**EXERCISE DESCRIPTION:** Copy out every line of the material below word for word, without the pictures.
[start]
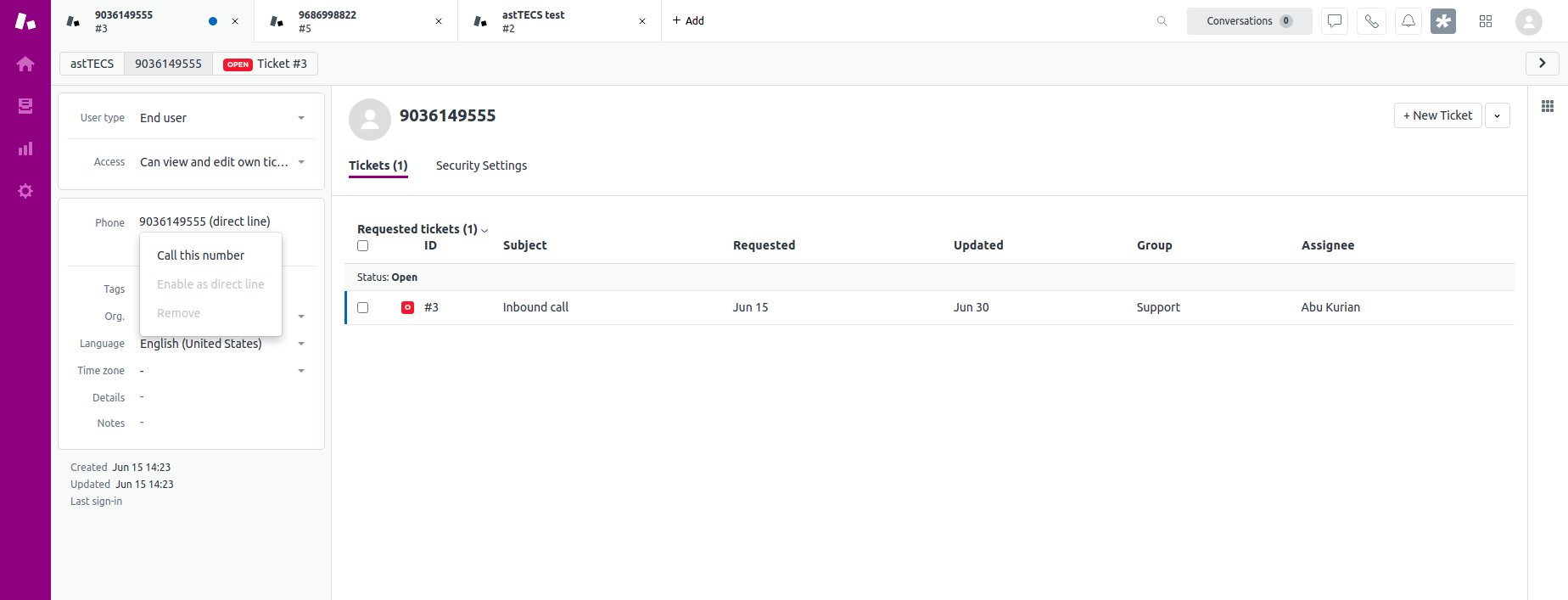Open the Language dropdown
This screenshot has width=1568, height=600.
[301, 344]
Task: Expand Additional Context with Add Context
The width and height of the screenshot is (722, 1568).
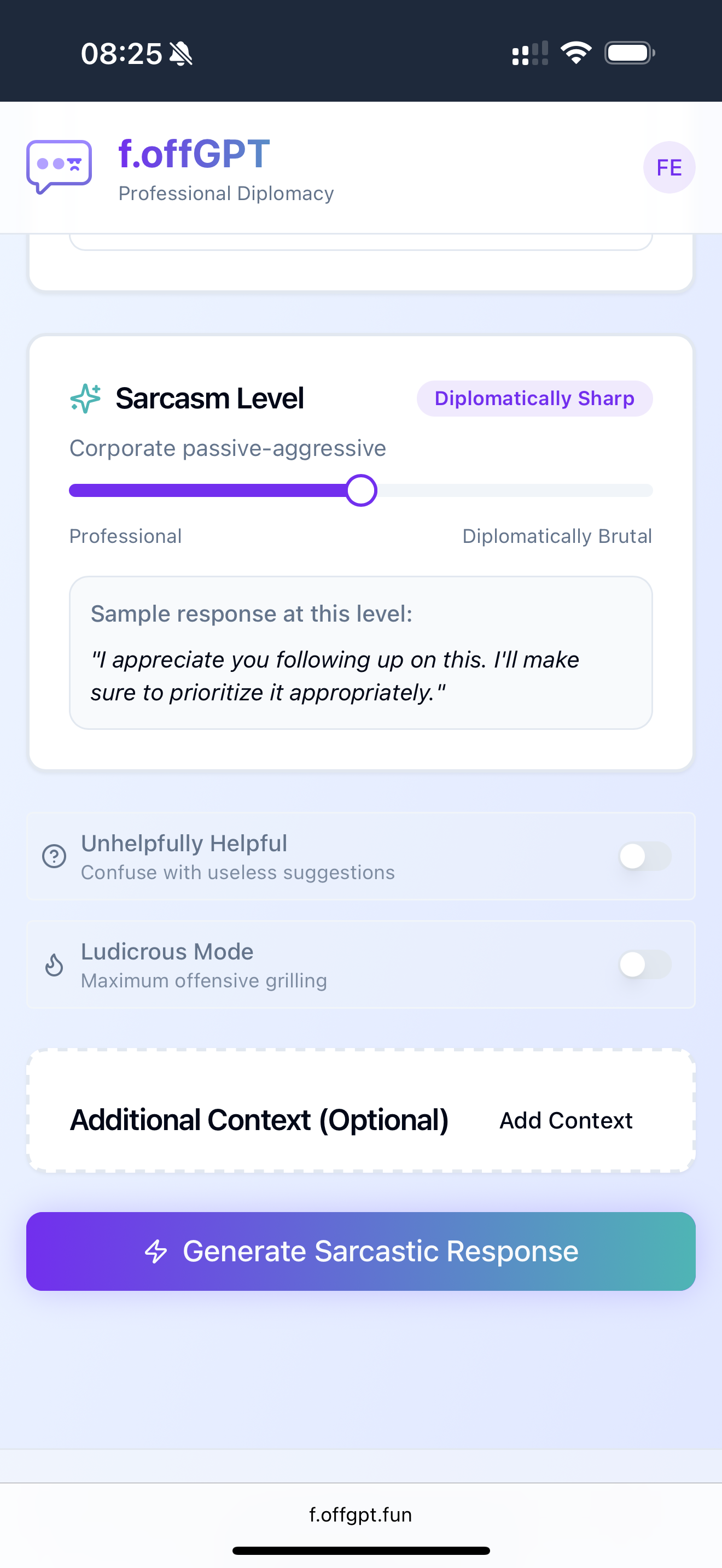Action: 566,1120

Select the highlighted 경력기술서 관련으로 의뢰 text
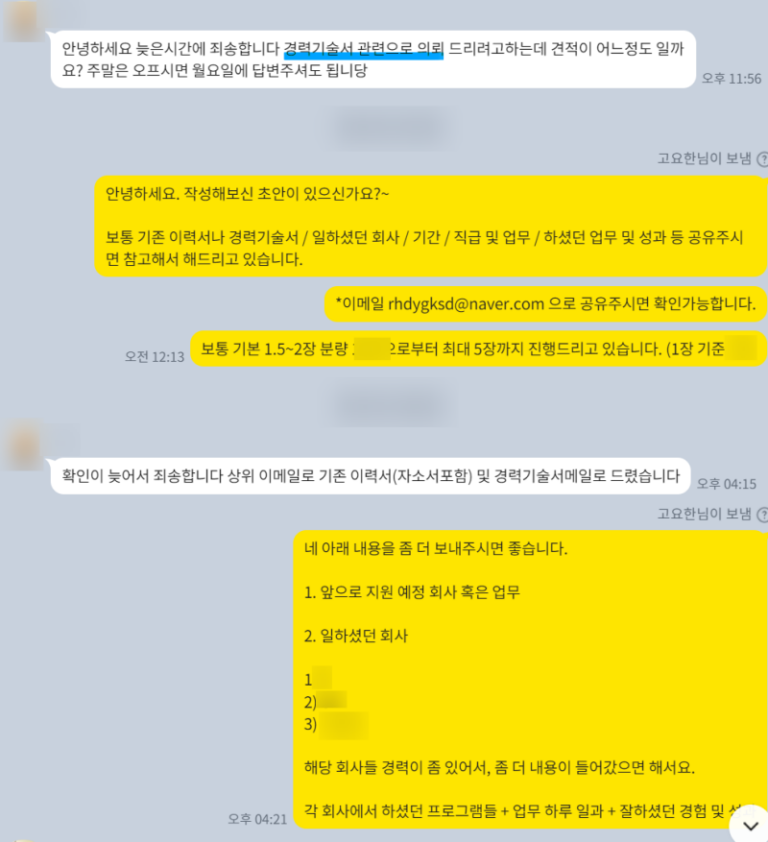click(363, 49)
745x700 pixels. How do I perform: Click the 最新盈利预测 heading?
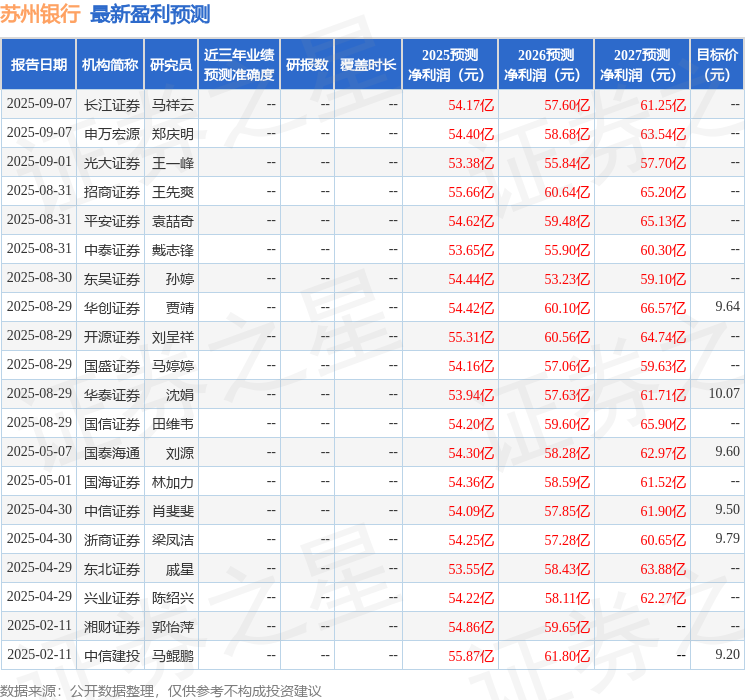point(150,14)
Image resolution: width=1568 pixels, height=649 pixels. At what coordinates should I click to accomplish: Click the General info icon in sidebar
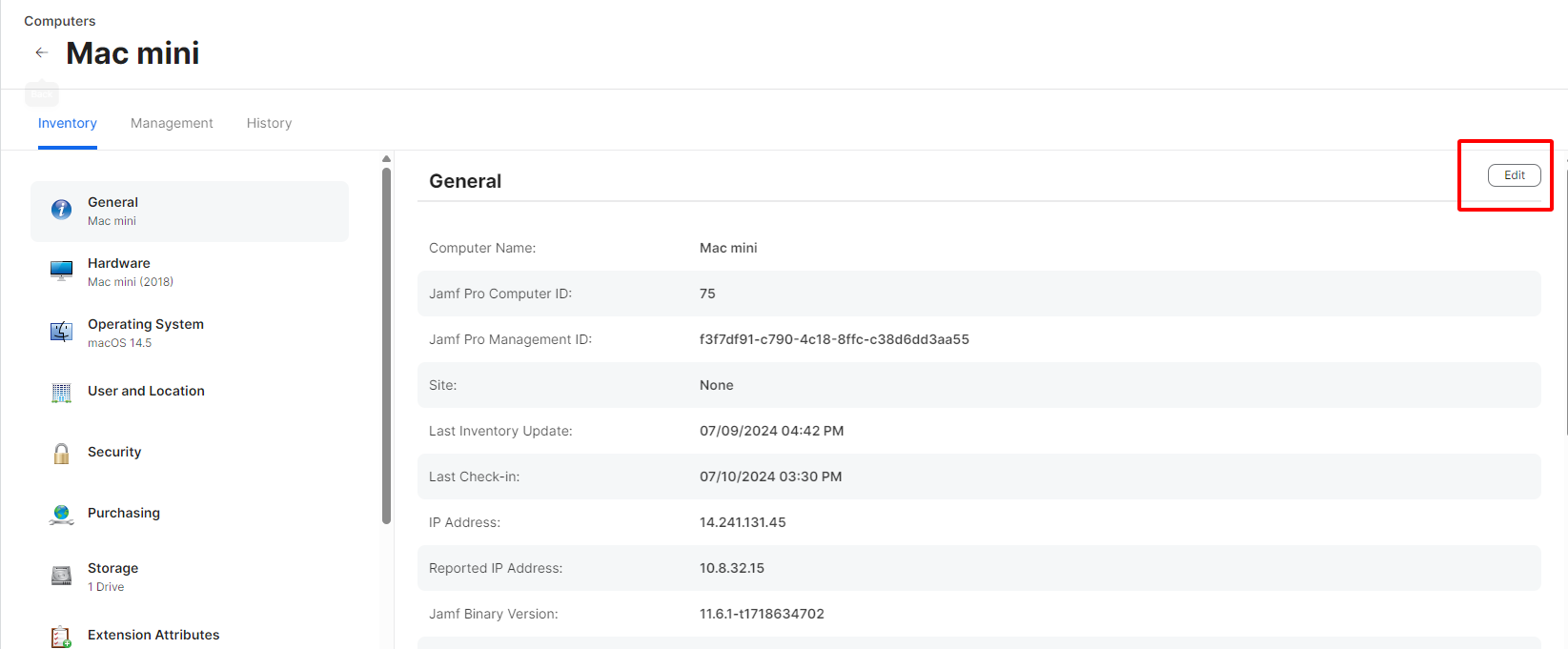(61, 210)
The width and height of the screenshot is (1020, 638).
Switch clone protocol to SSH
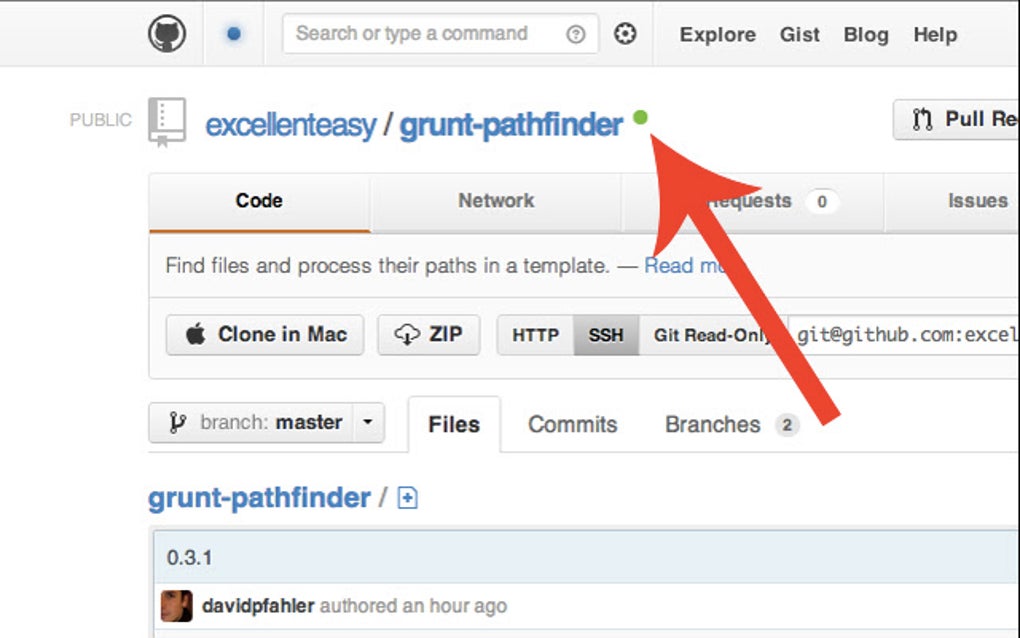pos(605,335)
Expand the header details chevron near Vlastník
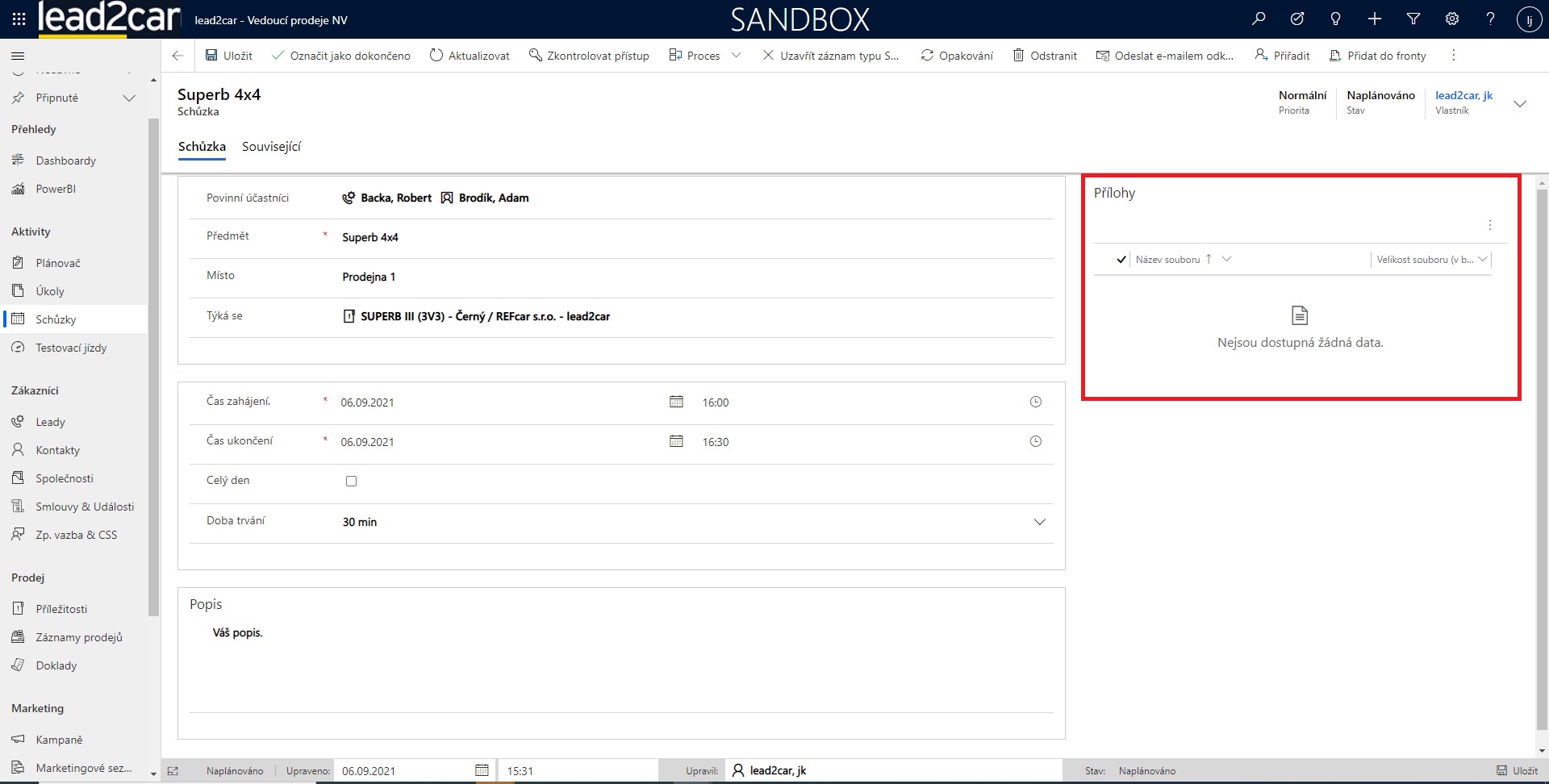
[end]
**EXERCISE RESULT:**
Open the Language dropdown
This screenshot has width=1568, height=600.
[301, 344]
Task: Expand Additional Context with Add Context
The width and height of the screenshot is (722, 1568).
Action: 566,1120

Select the highlighted 경력기술서 관련으로 의뢰 text
click(363, 49)
745x700 pixels. How do I perform: Click the 最新盈利预测 heading?
point(150,14)
Image resolution: width=1568 pixels, height=649 pixels. At what coordinates should I click to accomplish: Click the General info icon in sidebar
(61, 210)
The width and height of the screenshot is (1020, 638).
Switch clone protocol to SSH
pos(605,335)
Expand the header details chevron near Vlastník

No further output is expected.